**Work task:**
The lines to reproduce from the material below are those from the one containing "Open the Content settings dialog" through the one containing "Click the integrated", both included; write them out exactly and add nothing.

**Entries provided:**
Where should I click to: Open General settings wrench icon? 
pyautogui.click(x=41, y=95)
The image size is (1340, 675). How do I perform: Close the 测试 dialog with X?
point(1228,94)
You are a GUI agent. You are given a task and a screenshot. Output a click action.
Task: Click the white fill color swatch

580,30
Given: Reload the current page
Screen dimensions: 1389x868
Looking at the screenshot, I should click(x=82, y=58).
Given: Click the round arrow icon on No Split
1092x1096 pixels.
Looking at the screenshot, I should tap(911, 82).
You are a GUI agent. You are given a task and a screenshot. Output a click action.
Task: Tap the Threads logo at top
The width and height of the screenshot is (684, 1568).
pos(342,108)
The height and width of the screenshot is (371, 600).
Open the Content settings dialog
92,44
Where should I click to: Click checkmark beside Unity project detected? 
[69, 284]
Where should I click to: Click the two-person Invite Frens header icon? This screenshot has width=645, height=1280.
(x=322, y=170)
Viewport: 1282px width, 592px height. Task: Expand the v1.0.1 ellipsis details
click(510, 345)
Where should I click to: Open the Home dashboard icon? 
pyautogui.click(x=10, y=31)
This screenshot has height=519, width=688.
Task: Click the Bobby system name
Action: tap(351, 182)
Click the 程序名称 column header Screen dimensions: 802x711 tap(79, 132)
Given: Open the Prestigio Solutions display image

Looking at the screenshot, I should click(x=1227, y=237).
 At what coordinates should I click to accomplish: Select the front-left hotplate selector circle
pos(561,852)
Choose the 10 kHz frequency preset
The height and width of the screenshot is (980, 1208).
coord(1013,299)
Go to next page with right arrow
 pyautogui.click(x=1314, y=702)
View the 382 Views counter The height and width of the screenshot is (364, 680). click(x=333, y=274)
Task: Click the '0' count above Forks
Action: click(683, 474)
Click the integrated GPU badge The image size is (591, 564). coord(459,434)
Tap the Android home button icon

**Your response:**
Open the Content settings dialog
92,44
Where should I click to: Click checkmark beside Unity project detected? 
[69, 284]
Where should I click to: Click the two-person Invite Frens header icon? This screenshot has width=645, height=1280.
(x=322, y=170)
Viewport: 1282px width, 592px height. Task: Expand the v1.0.1 ellipsis details
click(510, 345)
Where should I click to: Open the Home dashboard icon? 
pyautogui.click(x=10, y=31)
This screenshot has height=519, width=688.
Task: Click the Bobby system name
Action: tap(351, 182)
Click the 程序名称 column header Screen dimensions: 802x711 tap(79, 132)
Given: Open the Prestigio Solutions display image

Looking at the screenshot, I should click(x=1227, y=237).
 At what coordinates should I click to accomplish: Select the front-left hotplate selector circle
pos(561,852)
Choose the 10 kHz frequency preset
The height and width of the screenshot is (980, 1208).
coord(1013,299)
Go to next page with right arrow
 pyautogui.click(x=1314, y=702)
View the 382 Views counter The height and width of the screenshot is (364, 680). click(x=333, y=274)
Task: Click the '0' count above Forks
Action: click(683, 474)
Click the integrated GPU badge The image size is (591, 564). coord(459,434)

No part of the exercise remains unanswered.